# Task details
This exercise calls for the line with "This screenshot has height=380, width=746.", the line with "Click the Instance ID column header", and all lines between them in the material below, output exactly and with no other lines.

# Working data
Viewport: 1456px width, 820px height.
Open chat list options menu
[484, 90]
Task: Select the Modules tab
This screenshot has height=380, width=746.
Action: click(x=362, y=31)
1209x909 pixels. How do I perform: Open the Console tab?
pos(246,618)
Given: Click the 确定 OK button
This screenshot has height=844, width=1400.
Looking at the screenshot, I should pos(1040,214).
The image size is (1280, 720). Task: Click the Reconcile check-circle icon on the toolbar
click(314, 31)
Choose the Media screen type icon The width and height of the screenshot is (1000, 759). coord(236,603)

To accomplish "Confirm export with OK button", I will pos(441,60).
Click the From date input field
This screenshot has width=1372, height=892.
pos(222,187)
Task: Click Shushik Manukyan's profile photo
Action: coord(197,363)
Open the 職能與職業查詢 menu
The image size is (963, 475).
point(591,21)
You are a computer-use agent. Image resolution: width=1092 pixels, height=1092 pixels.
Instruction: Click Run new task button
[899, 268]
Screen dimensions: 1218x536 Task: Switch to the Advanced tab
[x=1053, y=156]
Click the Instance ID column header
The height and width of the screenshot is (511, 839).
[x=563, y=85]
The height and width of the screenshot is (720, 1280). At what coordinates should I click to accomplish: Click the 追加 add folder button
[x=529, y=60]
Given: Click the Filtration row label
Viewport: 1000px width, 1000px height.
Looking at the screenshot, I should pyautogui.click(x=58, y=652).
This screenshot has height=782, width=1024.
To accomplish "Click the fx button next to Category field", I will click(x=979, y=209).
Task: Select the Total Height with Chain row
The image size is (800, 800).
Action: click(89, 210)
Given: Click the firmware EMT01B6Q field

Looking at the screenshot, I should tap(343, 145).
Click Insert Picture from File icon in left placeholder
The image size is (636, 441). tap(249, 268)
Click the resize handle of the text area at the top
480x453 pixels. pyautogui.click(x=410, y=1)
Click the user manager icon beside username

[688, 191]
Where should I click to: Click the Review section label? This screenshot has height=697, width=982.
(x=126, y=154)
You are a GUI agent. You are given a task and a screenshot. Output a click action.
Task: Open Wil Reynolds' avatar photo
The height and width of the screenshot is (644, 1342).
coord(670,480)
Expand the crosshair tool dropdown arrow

# Solution for this task
This screenshot has height=380, width=746.
Action: click(x=362, y=31)
1209x909 pixels. How do I perform: Open the Console tab?
pos(246,618)
Given: Click the 确定 OK button
This screenshot has height=844, width=1400.
Looking at the screenshot, I should pos(1040,214).
The image size is (1280, 720). Task: Click the Reconcile check-circle icon on the toolbar
click(314, 31)
Choose the Media screen type icon The width and height of the screenshot is (1000, 759). coord(236,603)

To accomplish "Confirm export with OK button", I will pos(441,60).
Click the From date input field
This screenshot has width=1372, height=892.
pos(222,187)
Task: Click Shushik Manukyan's profile photo
Action: coord(197,363)
Open the 職能與職業查詢 menu
The image size is (963, 475).
point(591,21)
You are a computer-use agent. Image resolution: width=1092 pixels, height=1092 pixels.
Instruction: Click Run new task button
[899, 268]
Screen dimensions: 1218x536 Task: Switch to the Advanced tab
[x=1053, y=156]
Click the Instance ID column header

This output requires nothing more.